II. La conciliation entre protection des droits fondamentaux et impératifs de sécurité
A. Le rôle subsidiaire de la CNIL et l’office du juge
La CNIL est intervenue en amont, conformément à l’article 118 de la loi du 6 janvier 1978, en désignant un rapporteur pour mener les investigations. Elle a informé le requérant de la clôture de la procédure sans autre précision. Le juge a ensuite vérifié que la Commission avait effectué les diligences nécessaires dans le respect des règles de compétence et de procédure. La jurisprudence de la Cour de cassation, dans un arrêt du 13 janvier 2026 (n° 25-80.474), souligne l’importance de distinguer les traitements automatisés et manuels pour déterminer les textes applicables. En l’espèce, le juge administratif s’assure que le cadre légal a été respecté. La CNIL n’a pas méconnu son office, car elle a procédé aux vérifications avant de clore la procédure. Le juge exerce un contrôle final complet, qui pallie l’absence d’information détaillée donnée au requérant. Cette architecture assure une double protection : administrative d’abord, juridictionnelle ensuite.

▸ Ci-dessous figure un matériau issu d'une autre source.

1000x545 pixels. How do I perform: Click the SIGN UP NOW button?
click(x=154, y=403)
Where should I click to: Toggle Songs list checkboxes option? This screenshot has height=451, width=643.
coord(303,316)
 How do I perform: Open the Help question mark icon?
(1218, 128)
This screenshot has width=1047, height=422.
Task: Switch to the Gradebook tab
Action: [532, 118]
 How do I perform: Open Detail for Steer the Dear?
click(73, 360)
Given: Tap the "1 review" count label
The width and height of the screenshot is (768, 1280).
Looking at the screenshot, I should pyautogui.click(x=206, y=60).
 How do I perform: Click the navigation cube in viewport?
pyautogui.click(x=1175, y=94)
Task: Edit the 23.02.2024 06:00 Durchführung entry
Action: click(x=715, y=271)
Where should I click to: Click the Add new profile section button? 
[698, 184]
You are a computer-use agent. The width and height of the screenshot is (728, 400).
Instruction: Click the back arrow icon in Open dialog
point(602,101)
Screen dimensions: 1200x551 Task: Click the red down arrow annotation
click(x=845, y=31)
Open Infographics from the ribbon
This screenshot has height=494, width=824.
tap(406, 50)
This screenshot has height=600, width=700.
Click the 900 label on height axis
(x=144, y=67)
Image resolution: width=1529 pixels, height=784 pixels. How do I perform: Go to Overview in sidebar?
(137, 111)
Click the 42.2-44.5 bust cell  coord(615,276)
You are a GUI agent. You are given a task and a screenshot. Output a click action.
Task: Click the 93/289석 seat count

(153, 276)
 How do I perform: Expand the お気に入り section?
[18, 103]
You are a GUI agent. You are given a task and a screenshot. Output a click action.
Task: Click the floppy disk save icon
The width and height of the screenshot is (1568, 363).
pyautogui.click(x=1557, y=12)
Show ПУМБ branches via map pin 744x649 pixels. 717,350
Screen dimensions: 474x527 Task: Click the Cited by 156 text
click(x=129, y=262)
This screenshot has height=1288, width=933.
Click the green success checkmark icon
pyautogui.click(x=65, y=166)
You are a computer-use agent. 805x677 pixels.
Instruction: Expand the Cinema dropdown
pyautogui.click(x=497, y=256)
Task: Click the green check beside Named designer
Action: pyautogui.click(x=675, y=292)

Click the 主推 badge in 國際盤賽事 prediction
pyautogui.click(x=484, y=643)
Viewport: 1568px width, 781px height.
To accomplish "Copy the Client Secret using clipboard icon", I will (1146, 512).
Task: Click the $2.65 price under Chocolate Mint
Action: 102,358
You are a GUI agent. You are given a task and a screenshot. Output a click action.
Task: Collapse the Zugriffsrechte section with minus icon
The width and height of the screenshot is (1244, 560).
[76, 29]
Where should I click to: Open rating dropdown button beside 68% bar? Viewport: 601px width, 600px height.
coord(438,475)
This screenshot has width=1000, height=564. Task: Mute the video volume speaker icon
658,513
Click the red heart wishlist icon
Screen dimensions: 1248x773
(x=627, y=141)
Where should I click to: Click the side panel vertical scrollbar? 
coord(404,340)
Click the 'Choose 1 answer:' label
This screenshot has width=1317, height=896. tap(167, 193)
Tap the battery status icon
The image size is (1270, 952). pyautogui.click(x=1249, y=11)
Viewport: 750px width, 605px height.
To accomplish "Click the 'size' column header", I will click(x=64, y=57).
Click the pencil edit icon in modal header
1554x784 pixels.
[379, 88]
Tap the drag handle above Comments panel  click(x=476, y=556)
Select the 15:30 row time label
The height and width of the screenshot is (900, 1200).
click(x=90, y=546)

B. Les limites du contrôle et la protection effective du justiciable
Malgré la rigueur du contrôle, le requérant ne peut connaître ni les motifs du refus, ni même sa propre inscription dans les fichiers. Le point 6 précise que le juge n’informe le requérant que s’il constate une illégalité. En l’absence d’illégalité, aucune information n’est communiquée. Cette situation limite la protection effective du droit d’accès garanti par le RGPD. La Cour d’appel de Rennes, dans un arrêt du 27 février 2025 (n° 24/02772), rappelle que l’autorité compétente doit informer le demandeur des motifs de son inaction et de la possibilité d’un recours. En matière de sûreté, ces obligations sont aménagées. Le juge compense cette restriction par un examen approfondi mais secret. La décision commentée illustre l’équilibre trouvé : le contrôle juridictionnel est réel, mais son résultat peut être frustrant pour le justiciable, qui n’obtient aucune confirmation sur sa situation. Cette solution est conforme à la jurisprudence constante du Conseil d’État en la matière, et elle préserve la sécurité des fichiers tout en offrant une voie de recours effective.